José Olmo

Medina Sidonia ha sido históricamente fuente constante del movimiento contra la injusticia social que ha marginado a la gran mayoría de la sociedad, dividida tradicionalmente en ricos y pobres, algo circunstancial, aunque constante, pese a parecer muy contradictorio, que determina y fortalece las losas que impiden el desarrollo. E igualmente ha sido convenientemente vigilada y sometida ante cualquier asomo de logros para mejorar la situación de la case trabajadora, sumida en la pobreza y la miseria. Ni la codiciosa caridad cristiana quiso aliviar la falta de justicia distributiva.





Como una premonición parece que obró el exilio en nuestra tierra de Abdón Terradas, en Medina, a mediados del siglo XIX.  Su espíritu ha vagado, traído y llevado por el fuerte viento de levante, y aunque aquí nada pudo hacer este revolucionario catalán, su aura permitió conocer que en otras tierras se luchaba por el mejoramiento del individuo, por su libertad, por su instrucción y por dotarle de los medios suficientes para lograr mantener una vida digna dentro de la sociedad, que también era la suya.

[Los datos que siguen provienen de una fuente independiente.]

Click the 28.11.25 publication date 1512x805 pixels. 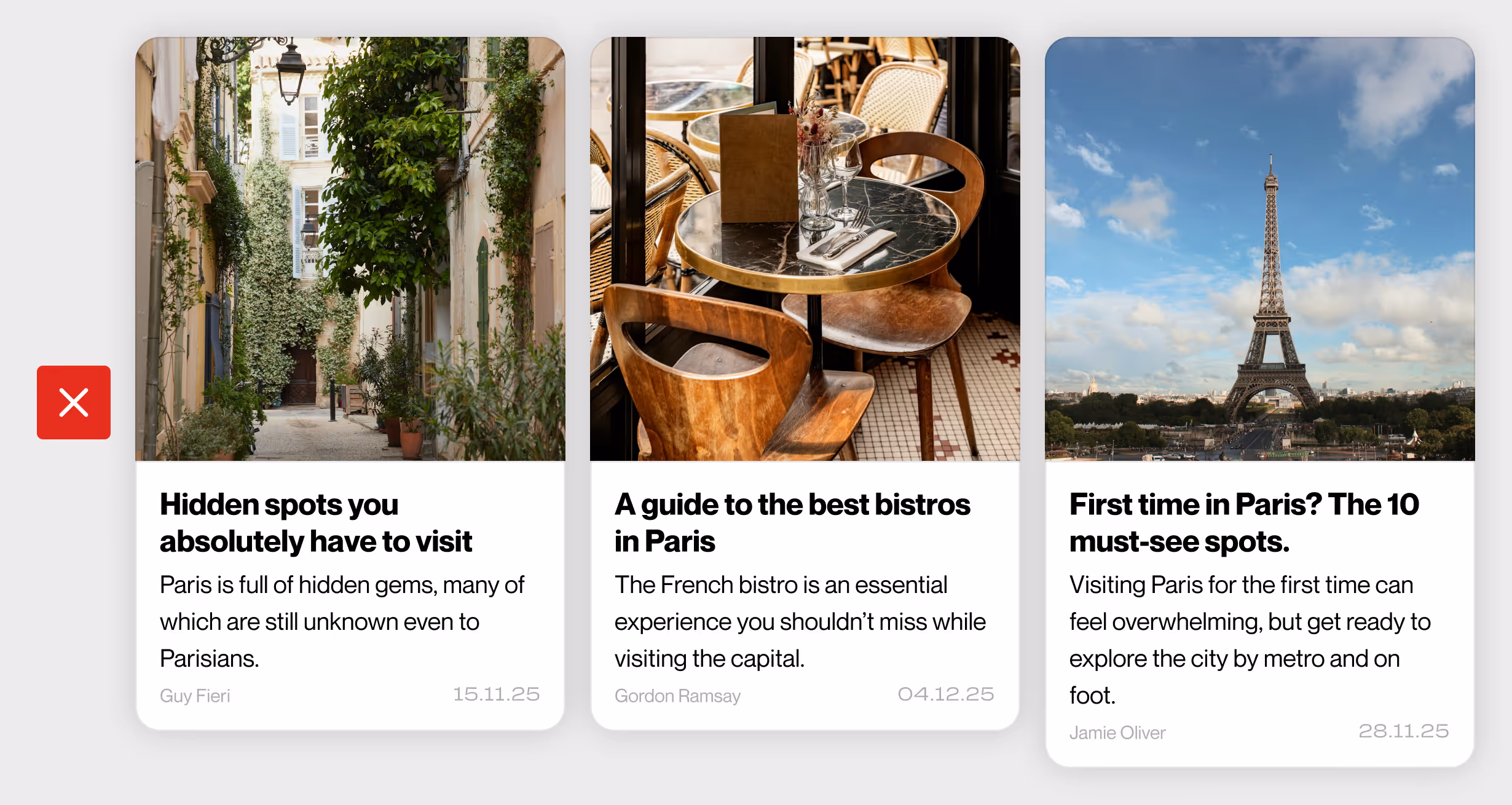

Abdón Terradas, nacido en Figueres (Girona) en 1812, desarrolló una enorme actividad como político, periodista, escritor, dramaturgo, revolucionario, republicano, federalista y catalanista. Conoció la cárcel, el exilio y la persecución constante, hasta que en el Bienio Progresista el general Zapatero, factótum del Presidente del Gobierno Espartero, en Cataluña lo exilió a Cádiz en 1855, volvió a Figueres, pero fue detenido y confinado en Medina Sidonia, donde murió en 1856. El Ayuntamiento tuvo que afrontar el enterramiento. No tuvo tiempo de más, por eso es de suponer que su espíritu revolucionario algo tuviera que influir en el ambiente de por sí cargado, de tanto sufrir y padecer. 



Las primeras movilizaciones de campesinos que se conocen arrancan en 1868, promovidas por los bajos jornales y es Diego Rodríguez Vargas el primer nombre que en 1872 inicia la lista de quienes lideran la exigencia de justicia en el trabajo que se realiza en los campos, adhiriéndose a la Federación Regional de España y pocos años después se crea la primera Federación local, comenzando el tira y afloja que prácticamente no terminará hasta 1936, cuando el movimiento obrero, anarquista, socialista y de cualquier otro tenor es aplastado y muchos de sus militantes y no militantes sacrificados sin compasión. 



Para Medina ha supuesto una fortuna contar con la llegada a España del antropólogo yanqui Jerome R Mintz, quien sentó sus reales en la entonces aldea de Casas Viejas, interesado por conocer la  verdad de lo que ocurrió en enero de 1933. Su trabajo nos ha descubierto mucho y bueno de nuestra historia, siempre dormida, como queriendo olvidar lo que de malo, de funesto, guarda en su memoria, tendente de continuo a querer ser olvidada.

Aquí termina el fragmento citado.